Integration of AI & MRI in Screening/Risk Prediction
Almir Bitencourt1,2
1A.C.Camargo Cancer Center, Sao Paulo, Brazil, 2DASA, São Paulo, Brazil

Synopsis

The use of artificial intelligence (AI) in radiology is rapidly evolving, with many possible applications for different imaging modalities. Breast cancer screening is perhaps the best known and most researched use case. Despite mammography is probably the imaging modality with more data available for breast cancer screening, radiomics and AI have been applied to improve the assessment of breast magnetic resonance imaging (MRI) in different applications, including breast cancer risk prediction, lesion detection and classification. The aim of this presentation is to review the current knowledge and future applications of AI on MRI for breast cancer screening and risk prediction.

The use of artificial intelligence (AI) in radiology is rapidly evolving, with many possible applications. AI has been applied to different breast imaging modalities, including mammography, ultrasound, and magnetic resonance imaging (MRI), in different clinical scenarios. Breast cancer screening is perhaps the best known and most researched use case. The application of AI tools in breast imaging has an unprecedented opportunity to better derive clinical value from imaging data and reshape the way we care for our patients.
Despite mammography is probably the imaging modality with more data available for breast cancer screening, radiomics and AI studies are rapidly evolving to improve the assessment of breast MRI in different applications, including breast cancer risk prediction, lesion detection and classification. The aim of this presentation is to review the current knowledge and future applications of AI on MRI for breast cancer screening and risk prediction.
Fully automated detection of breast cancer on screening MRI using CNN has been shown to be possible, not only for systematic diagnostic interpretation but also for identifying tumor-containing slices stored on picture archiving and communication systems.
Dalmis et al. (2018) were one of the first authors who used deep learning to develop a CADe system that exploits the spatial information obtained from the early-phase scans, which can be applied to screening programs where abbreviated MRI protocols are used.
Herent et al. (2019) developed a deep learning model that simultaneously learns to detect lesions and characterize them. The model was based on a single two-dimensional T1-weighted fat suppressed MR image obtained after intravenous administration of a gadolinium chelate selected by radiologists. Training set included 335 MR images and the algorithm performance was evaluated on an independent test set of 168 MR images, in which the model reached a weighted mean AUC of 0.816.
Adachi et al (2020) evaluate an AI system to detect and diagnose lesions of maximum intensity projection (MIP) in DCE-MRI (training set: 214; validation set: 72; and testing set: 85). The AI system showed better diagnostic performance compared to the human readers (0.925 x 0.884 ; p = 0.002), and because of the increased performance of human readers with the assistance of the AI system, the AUC of human readers was significantly higher with than without the AI system (0.899 x 0.884; p = 0.039).

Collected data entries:
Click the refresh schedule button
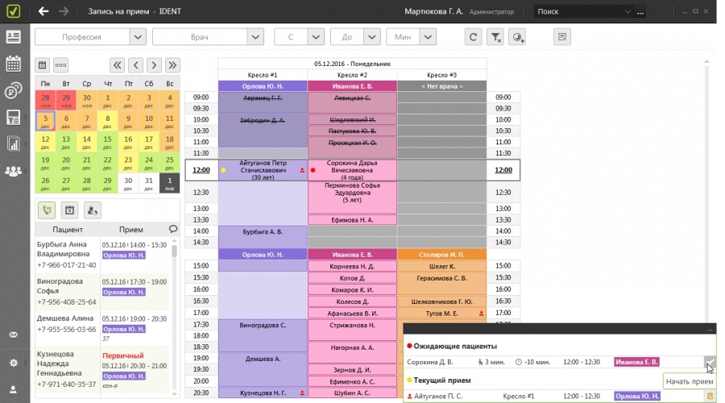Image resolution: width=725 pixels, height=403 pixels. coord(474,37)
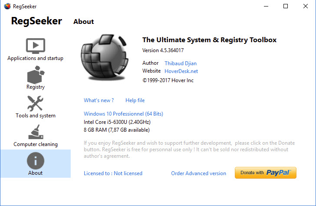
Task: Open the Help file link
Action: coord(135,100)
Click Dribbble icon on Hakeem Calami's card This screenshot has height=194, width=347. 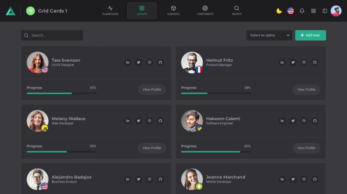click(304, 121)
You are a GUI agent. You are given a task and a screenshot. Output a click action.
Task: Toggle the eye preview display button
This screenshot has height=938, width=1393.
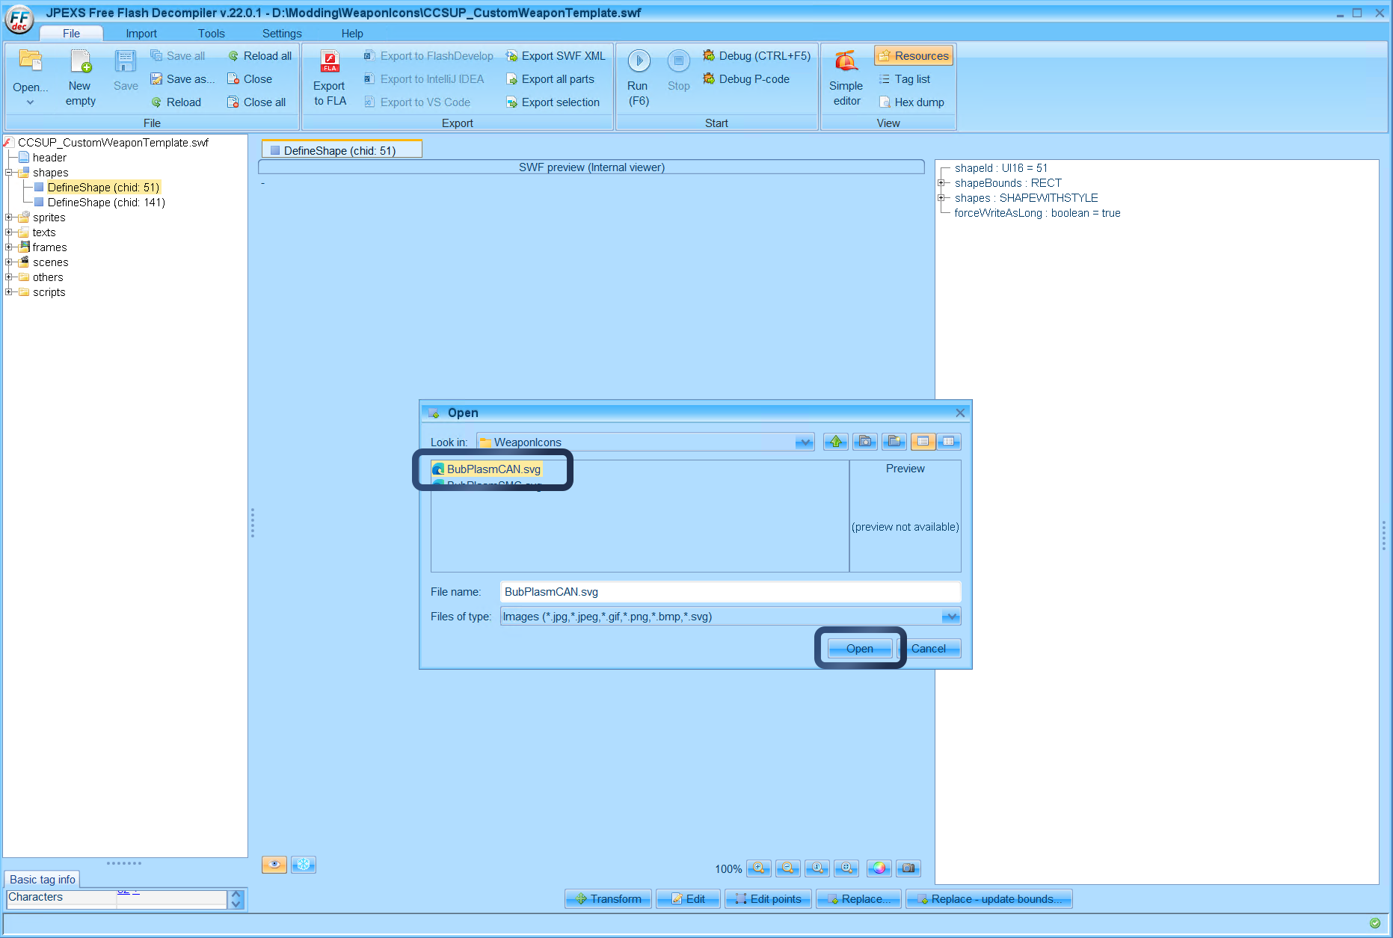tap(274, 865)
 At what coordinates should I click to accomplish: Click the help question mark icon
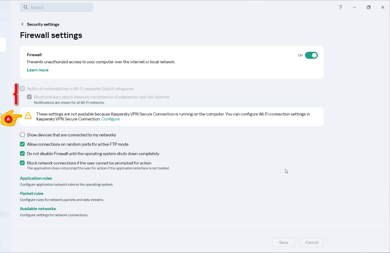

Check your understanding:
1 – From the text on AI in breast MRI, please extract the passage between "Fully automated detection" and "and communication systems.", inclusive.
2 – According to the text on AI in breast MRI, why can the CADe system developed by Dalmis et al. (2018) be applied to screening programs that use abbreviated MRI protocols? Answer in one to three sentences.
3 – Proceed with the text on AI in breast MRI from where it stops.

Outputs for the tasks:
1 –
Fully automated detection of breast cancer on screening MRI using CNN has been shown to be possible, not only for systematic diagnostic interpretation but also for identifying tumor-containing slices stored on picture archiving and communication systems.

2 – The system exploits the spatial information obtained from the early-phase scans. Because it relies on those early-phase scans, it can be applied to screening programs where abbreviated MRI protocols are used.

3 –
Zhou et al. (2019) evaluated the efficacy of 3D deep convolutional neural network (CNN) for diagnosing breast cancer and localizing the lesions at dynamic contrast enhanced (DCE) MRI data in a weakly supervised manner. A total of 1537 cases were included (training set: 1073; validation set: 157; and testing set: 307). The final algorithm performance for breast cancer diagnosis showed an AUC of 0.859. The weakly supervised learning method showed promise for localizing lesions in volumetric radiology images with only image-level labels, enabling a fully automatic pipeline, from breast MRI preprocessing to malignancy likelihood prediction and cancer annotating.
Dalmis et al. (2019) investigated artificial intelligence (AI)–based classification of benign and malignant breast lesions imaged with a multiparametric breast magnetic resonance imaging (MRI) protocol with DCE-MRI, T2-weighted, and DWI. 576 lesions were included. The AUC was 0.811 when only DCE-MRI information was used. However, the final AI system that combined all imaging and patient information resulted in an AUC of 0.852, significantly higher than the DCE-MRI alone (P = 0.002).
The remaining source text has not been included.